*** Block opens ***

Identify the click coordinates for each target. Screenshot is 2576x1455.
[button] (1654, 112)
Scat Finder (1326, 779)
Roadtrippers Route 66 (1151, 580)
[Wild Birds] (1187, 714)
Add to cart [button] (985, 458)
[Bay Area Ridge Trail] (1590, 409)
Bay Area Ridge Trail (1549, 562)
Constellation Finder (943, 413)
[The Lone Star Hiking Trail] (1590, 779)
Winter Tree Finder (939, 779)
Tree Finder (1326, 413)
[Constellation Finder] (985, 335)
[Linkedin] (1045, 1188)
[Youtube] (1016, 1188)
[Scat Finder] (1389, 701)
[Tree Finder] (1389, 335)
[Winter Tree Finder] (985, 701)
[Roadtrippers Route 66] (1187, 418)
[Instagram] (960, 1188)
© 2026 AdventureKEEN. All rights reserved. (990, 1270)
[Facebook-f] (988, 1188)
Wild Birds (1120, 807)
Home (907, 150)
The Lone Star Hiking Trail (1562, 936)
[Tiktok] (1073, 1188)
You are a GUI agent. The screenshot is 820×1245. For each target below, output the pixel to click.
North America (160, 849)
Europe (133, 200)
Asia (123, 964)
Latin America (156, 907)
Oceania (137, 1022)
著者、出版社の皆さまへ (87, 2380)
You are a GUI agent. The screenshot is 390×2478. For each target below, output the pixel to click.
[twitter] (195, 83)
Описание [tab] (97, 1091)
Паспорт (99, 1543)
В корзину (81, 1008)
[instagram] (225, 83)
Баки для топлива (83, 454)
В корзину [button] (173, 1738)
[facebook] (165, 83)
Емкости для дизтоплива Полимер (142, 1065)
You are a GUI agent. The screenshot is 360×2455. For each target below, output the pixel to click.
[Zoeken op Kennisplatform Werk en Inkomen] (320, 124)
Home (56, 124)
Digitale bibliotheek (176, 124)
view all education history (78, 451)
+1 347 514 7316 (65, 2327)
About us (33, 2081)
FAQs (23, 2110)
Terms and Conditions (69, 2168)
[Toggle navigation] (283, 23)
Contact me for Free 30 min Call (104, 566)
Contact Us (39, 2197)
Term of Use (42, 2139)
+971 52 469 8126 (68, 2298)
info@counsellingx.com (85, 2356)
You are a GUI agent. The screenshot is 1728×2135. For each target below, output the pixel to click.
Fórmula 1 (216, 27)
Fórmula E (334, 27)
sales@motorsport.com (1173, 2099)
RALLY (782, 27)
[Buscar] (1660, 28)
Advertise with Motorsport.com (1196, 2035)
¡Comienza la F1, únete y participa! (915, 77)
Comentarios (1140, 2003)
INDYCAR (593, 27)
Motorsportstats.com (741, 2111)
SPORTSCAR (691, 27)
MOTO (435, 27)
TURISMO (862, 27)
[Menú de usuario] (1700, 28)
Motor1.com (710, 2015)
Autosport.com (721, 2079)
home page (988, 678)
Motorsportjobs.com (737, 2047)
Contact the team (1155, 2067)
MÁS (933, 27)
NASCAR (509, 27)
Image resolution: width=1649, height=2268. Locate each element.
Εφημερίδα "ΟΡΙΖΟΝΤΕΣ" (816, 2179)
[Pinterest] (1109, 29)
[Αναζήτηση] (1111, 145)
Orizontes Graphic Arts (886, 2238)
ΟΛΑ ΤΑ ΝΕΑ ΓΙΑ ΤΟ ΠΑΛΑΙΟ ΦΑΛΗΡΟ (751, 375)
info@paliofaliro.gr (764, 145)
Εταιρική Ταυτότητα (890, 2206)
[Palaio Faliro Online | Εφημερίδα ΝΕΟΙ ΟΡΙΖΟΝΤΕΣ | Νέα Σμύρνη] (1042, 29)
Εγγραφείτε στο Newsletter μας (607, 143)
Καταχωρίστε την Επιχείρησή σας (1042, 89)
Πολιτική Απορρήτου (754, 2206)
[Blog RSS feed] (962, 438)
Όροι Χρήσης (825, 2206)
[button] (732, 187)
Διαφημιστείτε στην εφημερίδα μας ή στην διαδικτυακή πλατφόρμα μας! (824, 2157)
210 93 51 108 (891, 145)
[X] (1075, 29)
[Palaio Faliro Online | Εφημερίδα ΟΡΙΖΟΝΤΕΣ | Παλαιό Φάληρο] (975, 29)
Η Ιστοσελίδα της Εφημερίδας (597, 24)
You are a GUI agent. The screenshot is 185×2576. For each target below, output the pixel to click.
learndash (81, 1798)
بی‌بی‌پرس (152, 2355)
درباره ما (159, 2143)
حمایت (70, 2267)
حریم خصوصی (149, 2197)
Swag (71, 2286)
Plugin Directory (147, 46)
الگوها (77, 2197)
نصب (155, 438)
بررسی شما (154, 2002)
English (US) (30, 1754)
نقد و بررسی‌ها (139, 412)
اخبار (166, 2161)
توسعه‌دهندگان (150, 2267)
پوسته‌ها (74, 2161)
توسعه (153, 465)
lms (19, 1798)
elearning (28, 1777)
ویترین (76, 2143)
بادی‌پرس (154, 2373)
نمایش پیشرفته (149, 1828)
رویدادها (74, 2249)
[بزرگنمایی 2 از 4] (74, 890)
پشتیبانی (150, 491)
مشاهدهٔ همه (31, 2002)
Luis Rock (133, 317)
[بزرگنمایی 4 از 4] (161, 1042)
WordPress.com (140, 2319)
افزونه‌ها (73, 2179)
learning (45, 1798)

*** Block closes ***

The word "Ridge" is the filter: copy every line of the listing above that contains it.

[Bay Area Ridge Trail] (1590, 409)
Bay Area Ridge Trail (1549, 562)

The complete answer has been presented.